**INSTRUCTIONS TO FOLLOW:**
Go to the line containing "Instruction: Click the RevenueInbox" in the listing below. Output that line and each later one exactly.

★ ★ ★ ★ ★ ★ ★

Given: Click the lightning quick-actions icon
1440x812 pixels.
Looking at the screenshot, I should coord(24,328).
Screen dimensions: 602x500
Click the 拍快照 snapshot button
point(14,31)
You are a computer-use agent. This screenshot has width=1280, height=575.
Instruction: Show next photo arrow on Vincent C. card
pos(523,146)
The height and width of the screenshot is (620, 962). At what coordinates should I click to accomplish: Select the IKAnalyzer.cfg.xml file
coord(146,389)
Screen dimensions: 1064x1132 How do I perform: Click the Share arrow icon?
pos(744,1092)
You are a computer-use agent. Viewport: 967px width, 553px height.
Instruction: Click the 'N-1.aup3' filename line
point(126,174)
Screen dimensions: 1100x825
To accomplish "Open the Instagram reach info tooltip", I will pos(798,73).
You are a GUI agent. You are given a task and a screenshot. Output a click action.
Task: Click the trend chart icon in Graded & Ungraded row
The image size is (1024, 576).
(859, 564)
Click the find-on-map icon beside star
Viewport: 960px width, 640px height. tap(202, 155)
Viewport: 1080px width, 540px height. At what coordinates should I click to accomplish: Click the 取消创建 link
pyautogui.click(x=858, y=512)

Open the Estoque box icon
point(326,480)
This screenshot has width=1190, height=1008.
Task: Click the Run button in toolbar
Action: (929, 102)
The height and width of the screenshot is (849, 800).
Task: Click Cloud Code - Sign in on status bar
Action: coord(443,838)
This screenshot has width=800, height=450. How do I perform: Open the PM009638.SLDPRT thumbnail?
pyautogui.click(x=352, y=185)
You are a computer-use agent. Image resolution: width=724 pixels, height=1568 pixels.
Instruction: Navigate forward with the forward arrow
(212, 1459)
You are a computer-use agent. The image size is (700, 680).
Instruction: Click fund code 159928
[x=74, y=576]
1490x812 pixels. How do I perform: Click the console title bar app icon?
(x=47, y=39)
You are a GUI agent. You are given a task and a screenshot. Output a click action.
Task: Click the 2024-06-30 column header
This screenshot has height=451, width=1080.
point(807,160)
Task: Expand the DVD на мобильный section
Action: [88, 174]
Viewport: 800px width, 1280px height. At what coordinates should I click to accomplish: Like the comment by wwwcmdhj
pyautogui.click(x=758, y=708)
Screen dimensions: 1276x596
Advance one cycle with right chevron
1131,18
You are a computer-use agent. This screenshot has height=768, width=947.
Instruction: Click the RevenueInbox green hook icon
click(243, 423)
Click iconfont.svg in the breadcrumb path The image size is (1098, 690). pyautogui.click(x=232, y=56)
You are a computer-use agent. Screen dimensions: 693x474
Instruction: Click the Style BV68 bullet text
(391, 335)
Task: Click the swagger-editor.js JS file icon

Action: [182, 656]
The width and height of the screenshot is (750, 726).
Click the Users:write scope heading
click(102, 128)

★ ★ ★ ★ ★ ★ ★

**SOLUTION TO THIS PROBLEM:**
Instruction: Click the RevenueInbox green hook icon
click(243, 423)
Click iconfont.svg in the breadcrumb path The image size is (1098, 690). pyautogui.click(x=232, y=56)
You are a computer-use agent. Screen dimensions: 693x474
Instruction: Click the Style BV68 bullet text
(391, 335)
Task: Click the swagger-editor.js JS file icon

Action: [182, 656]
The width and height of the screenshot is (750, 726).
Click the Users:write scope heading
click(102, 128)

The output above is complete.